Naczynia "Ślad człowieka" zostały wyprodukowane jako część projektu "Ludzie z fabryki porcelany" realizowanego w jednej z najstarszych fabryk ceramicznych w Polsce. Zakład w Ćmielowie powstał w 1790, a od 1838 wyrabia się w nim porcelanę. Obecnie jest własnością spółki Polskie Fabryki Porcelany Ćmielów i Chodzież S.A.
Projekt, łączący badania antropologiczne z krytycznym designem, realizowany jest przez antropolożkę i ceramika, a finansowany przez polskie Ministerstwo Nauki i Szkolnictwa Wyższego w cyklu Narodowego Programu Rozwoju Humanistyki.

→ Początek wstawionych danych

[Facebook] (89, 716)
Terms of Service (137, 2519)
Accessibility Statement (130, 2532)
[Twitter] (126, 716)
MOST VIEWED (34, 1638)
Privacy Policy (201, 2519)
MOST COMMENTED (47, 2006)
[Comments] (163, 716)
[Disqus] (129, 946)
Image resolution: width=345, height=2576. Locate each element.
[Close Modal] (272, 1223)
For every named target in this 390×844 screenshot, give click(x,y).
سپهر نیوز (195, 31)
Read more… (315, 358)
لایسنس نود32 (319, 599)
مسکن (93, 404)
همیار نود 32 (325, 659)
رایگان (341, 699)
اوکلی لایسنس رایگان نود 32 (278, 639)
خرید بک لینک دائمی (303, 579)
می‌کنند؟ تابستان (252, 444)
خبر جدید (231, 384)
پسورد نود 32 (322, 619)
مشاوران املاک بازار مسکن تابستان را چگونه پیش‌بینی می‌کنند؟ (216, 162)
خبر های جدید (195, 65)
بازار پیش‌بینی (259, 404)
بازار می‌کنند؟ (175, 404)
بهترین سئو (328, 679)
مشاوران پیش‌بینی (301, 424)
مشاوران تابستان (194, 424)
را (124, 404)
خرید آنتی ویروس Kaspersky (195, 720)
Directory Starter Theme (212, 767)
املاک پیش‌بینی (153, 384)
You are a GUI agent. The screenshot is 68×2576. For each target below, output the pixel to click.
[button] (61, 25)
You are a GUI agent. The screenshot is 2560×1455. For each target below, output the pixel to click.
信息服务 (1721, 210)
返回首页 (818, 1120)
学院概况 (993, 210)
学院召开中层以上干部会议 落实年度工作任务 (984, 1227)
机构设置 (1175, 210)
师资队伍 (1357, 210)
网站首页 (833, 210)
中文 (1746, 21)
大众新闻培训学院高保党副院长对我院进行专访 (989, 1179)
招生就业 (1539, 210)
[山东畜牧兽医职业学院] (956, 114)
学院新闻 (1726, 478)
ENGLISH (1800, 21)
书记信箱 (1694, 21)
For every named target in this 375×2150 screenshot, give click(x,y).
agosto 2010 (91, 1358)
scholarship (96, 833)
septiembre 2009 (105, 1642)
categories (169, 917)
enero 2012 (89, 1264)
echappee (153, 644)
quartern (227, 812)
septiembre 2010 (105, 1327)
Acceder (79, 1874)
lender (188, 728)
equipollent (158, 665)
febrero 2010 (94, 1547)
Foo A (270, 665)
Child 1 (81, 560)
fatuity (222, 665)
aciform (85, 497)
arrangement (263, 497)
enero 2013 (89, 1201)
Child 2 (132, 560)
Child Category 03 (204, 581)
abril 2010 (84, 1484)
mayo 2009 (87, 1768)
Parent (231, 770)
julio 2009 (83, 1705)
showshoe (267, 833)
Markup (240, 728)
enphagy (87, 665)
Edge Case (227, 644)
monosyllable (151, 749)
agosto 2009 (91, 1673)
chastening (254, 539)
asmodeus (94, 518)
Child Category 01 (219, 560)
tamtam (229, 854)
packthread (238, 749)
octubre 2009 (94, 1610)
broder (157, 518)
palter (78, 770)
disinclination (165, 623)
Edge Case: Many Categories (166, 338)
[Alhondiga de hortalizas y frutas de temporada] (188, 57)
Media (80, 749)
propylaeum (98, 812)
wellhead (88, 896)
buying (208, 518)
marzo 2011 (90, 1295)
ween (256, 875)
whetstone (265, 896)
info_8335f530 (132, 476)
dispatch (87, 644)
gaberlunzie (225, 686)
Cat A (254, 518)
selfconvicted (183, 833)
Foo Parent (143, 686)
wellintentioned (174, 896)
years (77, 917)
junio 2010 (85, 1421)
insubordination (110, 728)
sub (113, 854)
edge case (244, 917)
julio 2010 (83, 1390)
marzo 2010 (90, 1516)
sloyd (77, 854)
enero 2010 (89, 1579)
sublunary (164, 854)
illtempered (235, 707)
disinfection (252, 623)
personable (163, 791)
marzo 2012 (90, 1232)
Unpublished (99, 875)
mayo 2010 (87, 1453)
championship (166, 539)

Główny cel projektu to krytyczna analiza relacji człowiek-technologia. Naczynia porcelanowe bywają zwykle traktowane jako przedmioty kolekcjonerskie i ceni się je przede wszystkim za estetykę. Mniej uwagi poświęca się samemu procesowi produkcji. Wskazanie roli różnego rodzaju wiedzy i umiejętności, potrzebnych do wytworzenia porcelanowych naczyń, może ułatwić uchwycenie wrażliwości twórców tych naczyń, a także skłonić użytkowników porcelany do refleksji.
Kuratorami projektu są Ewa Klekot oraz Arkadiusz Szwed.
Projekt "Ludzie z fabryki porcelany" został zorganizowany przez Instytut Adama Mickiewicza. Jego partnerami są Hannesarholt oraz Polskie Fabryki Porcelany Ćmielów.